Written tasks:
a. Set down the passage on hidden depths word for word, starting with "The Understory: Discovering" and going on through "deep. The surface lied.".
b. For the passage on hidden depths, mark each statement yes or no and quote the words of the passage that decide it: (i) the young man dove from the front of the boat; (ii) from the boat, the river looked deep; (iii) the passage says everyone has an awkward phase.

Passage given:
* * *
The Understory: Discovering the Hidden Depths Beneath the Surface of Life and Relationships
Many years ago I became friends through other friends with a young man who had lost the use of his arms and legs. He was at a river with some friends in a boat, and he took a dive from the back of the boat into what he was sure was pretty deep water. It wasn’t. His spinal column was severely damaged from the impact of the top of his head contacting the bottom of the river or a boulder in the river that he didn’t see from the boat. From the boat, the river looked deep. The surface lied.
The surface lied. The surface lied! This is a truth that we don’t consider often enough. Even in clear water, you don’t see the full story. How often do we pause to consider the hidden depth behind someone’s actions or life’s events? Even in clear water, you don’t see the full story.
The Surface We See
You may call yourself an open book, but you can’t be completely open. Due partly to the passage of time, you’re still presenting a curated version of yourself. There are things from your awkward phase — everyone has an awkward phase, even if it’s a private admission — that you’d rather nobody remember. You may not be living for the approval of others, but there are certainly situations where you present only the best of you to other people. If you’re honest with yourself, you can recognize it. And it’s fine!
* * *
Given entries:
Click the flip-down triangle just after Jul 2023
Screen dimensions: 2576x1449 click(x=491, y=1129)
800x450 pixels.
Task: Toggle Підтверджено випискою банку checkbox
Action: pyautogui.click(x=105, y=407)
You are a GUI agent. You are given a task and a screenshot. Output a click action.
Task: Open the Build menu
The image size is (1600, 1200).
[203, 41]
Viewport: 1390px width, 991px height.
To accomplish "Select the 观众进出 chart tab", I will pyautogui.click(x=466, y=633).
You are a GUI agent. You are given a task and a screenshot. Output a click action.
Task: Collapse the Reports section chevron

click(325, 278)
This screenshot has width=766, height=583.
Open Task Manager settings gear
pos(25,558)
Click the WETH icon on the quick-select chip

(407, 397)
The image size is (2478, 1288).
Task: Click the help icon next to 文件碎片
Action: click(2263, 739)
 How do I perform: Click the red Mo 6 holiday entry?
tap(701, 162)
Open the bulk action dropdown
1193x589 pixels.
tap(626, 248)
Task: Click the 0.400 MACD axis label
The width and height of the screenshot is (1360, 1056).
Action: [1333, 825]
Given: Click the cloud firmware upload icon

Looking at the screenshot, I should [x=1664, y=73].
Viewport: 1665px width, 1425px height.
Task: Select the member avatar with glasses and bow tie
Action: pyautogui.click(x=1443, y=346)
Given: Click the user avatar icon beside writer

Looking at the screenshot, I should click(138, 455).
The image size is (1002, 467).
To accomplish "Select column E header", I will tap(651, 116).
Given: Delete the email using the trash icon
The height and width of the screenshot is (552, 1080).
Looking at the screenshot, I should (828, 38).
* * *
Expected results:
a.
The Understory: Discovering the Hidden Depths Beneath the Surface of Life and Relationships
Many years ago I became friends through other friends with a young man who had lost the use of his arms and legs. He was at a river with some friends in a boat, and he took a dive from the back of the boat into what he was sure was pretty deep water. It wasn’t. His spinal column was severely damaged from the impact of the top of his head contacting the bottom of the river or a boulder in the river that he didn’t see from the boat. From the boat, the river looked deep. The surface lied.

b.
(i) No: "he took a dive from the back of the boat"
(ii) Yes: "From the boat, the river looked deep."
(iii) Yes: "everyone has an awkward phase, even if it’s a private admission"